A schema is a pattern of memory that is heavily influenced by pre-clustered ideas, and is known as the framework that organizes social information. Schemas are often used to interpret and learn information, as we are more likely to comprehend what we learn if it matches our schema. For example, if we always know that grass is green, then we will be able to comprehend the fact that the grass in Texas is also green much better than the (not-so-true) fact that the grass in New Mexico is purple: because purple grass does not match our schema of grass.
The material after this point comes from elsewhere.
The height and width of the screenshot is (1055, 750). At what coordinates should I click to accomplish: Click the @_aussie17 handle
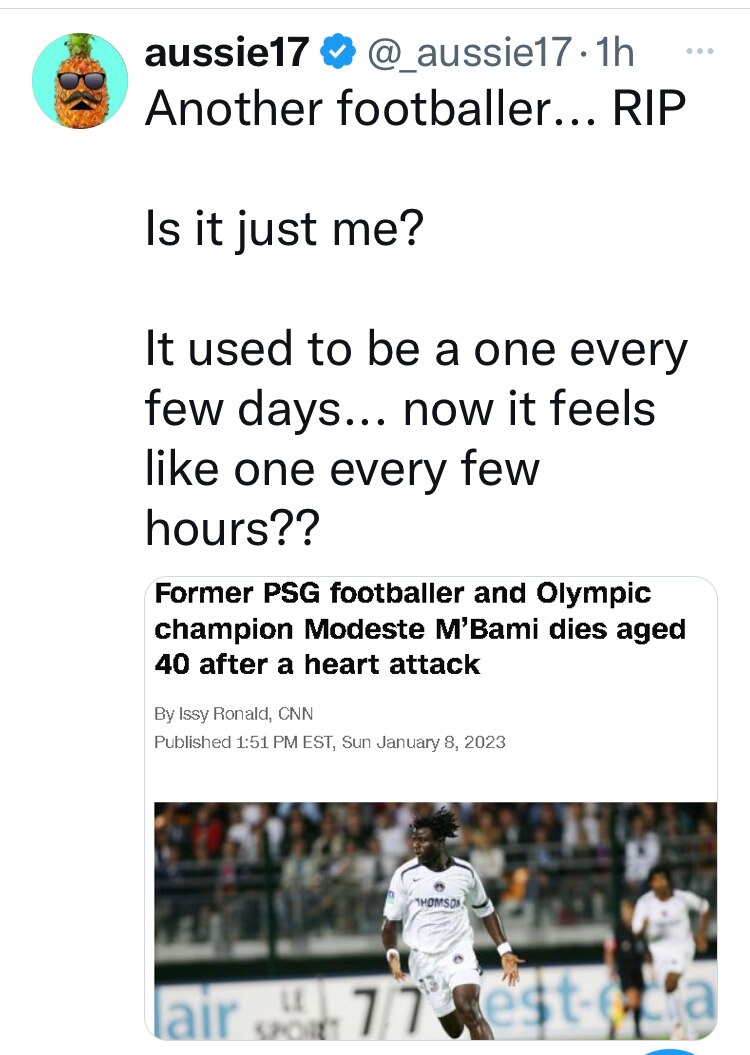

Another thing schema causes is stereotypes, or the idea that certain groups will have certain traits in common. This is because our schema of the particular group that we envision has been influenced by social/cultural norms. However, the most notable and fascinating thing that schema does is the distortion of memory. In the 1980s, psychologists Brewer and Treyens conducted an experiment, where participants were asked to wait in a waiting room that resembled an office (these participants were under the impression that they were waiting for an experiment, when in reality, the waiting room was the experiment). After a brief period of time in the waiting room, the participants were asked to name items that were in the waiting room. A lot of things were recognized correctly, but things that normally did not appear in an office were not recognized.
Even more interestingly, participants seemed to recall things that normally appeared in the office, but actually were not there at all. For example, many participants recalled seeing books in the office, even though there were no books in the office. That is attributed to the fact that there are usually books in offices. This area of psychology is very fascinating, and helps us understand human behavior better.